For a visual mental model: think of Azure Lighthouse as creating a “bridge” between tenants’ Azure Resource Manager instances. This bridge is built only where invited, and carries the specific role permissions across. The result – as a service provider admin, you log into your Azure and see multiple tenants’ stuff, but you’re actually only carrying your single identity and switching context within that login session logically. This cross-tenant management model is unique to Azure; AWS and GCP don’t natively have an equivalent that spans distinct organizations to this extent. It’s a big selling point for Azure in the MSP space and any multi-tenant scenario.

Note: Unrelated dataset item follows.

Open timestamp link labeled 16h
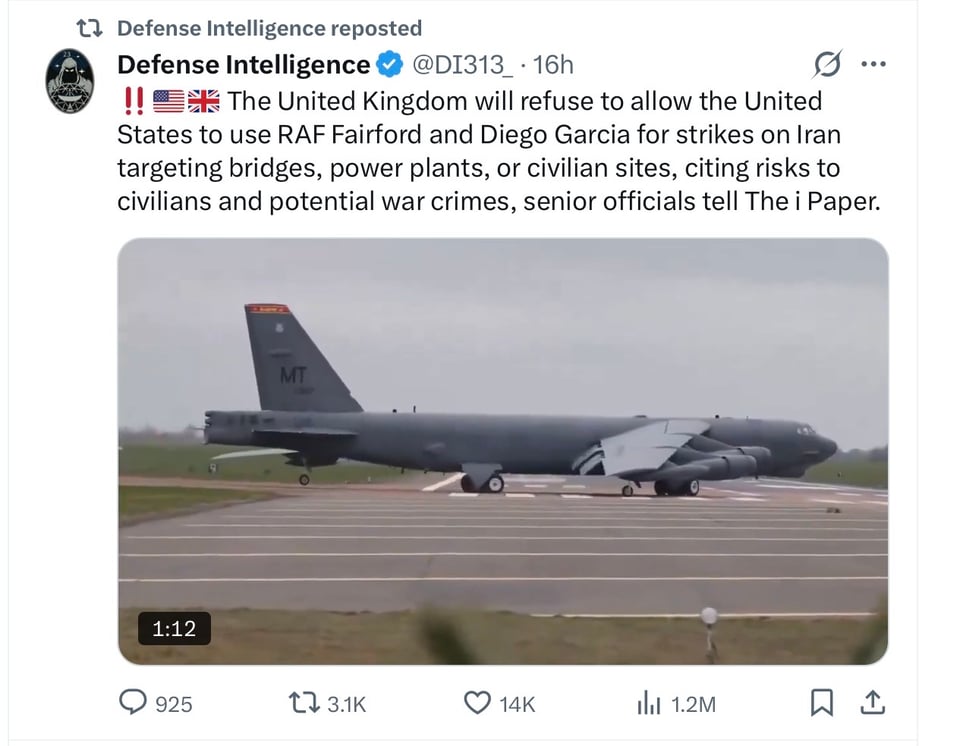The image size is (960, 746). point(560,64)
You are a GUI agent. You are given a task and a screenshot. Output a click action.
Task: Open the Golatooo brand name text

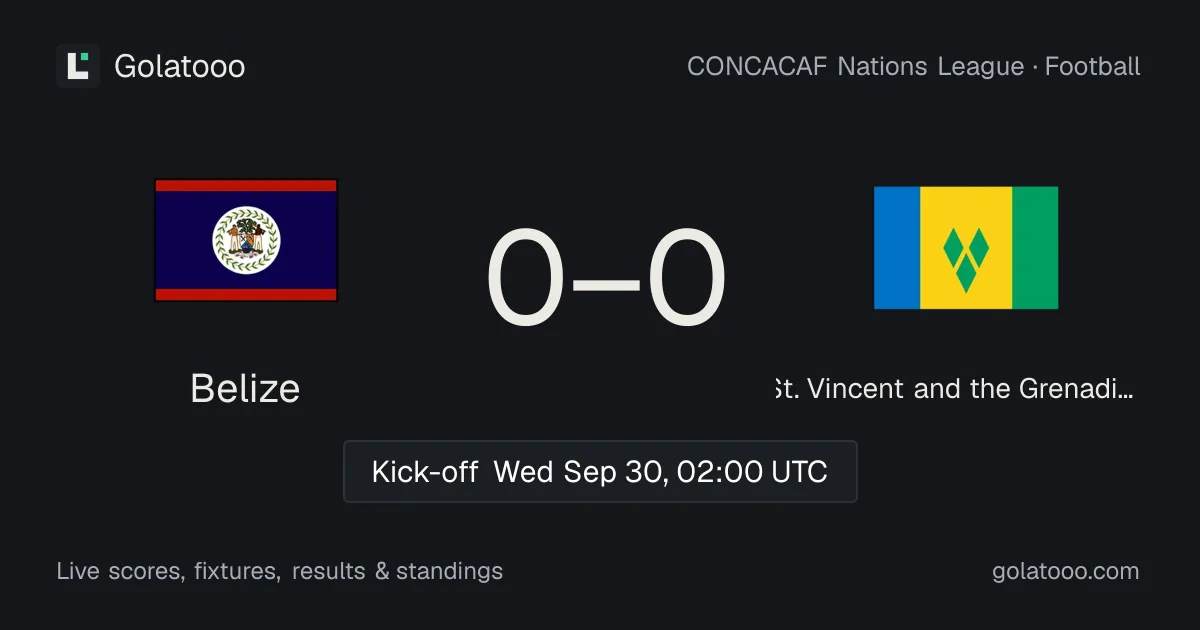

By adopting Azure Lighthouse, organizations can vastly simplify multi-tenant operations, reduce time spent switching accounts, and manage large-scale environments more uniformly. It supports the mechanisms needed (like least privilege cross-tenant access, aggregated governance) for enterprise and service provider scenarios that previously required clunky solutions. Essentially, Lighthouse is Azure’s built-in solution for multi-tenant management and fits nicely into the narrative of cloud center of excellence managing multiple subdivisions or an MSP managing multiple customer clouds.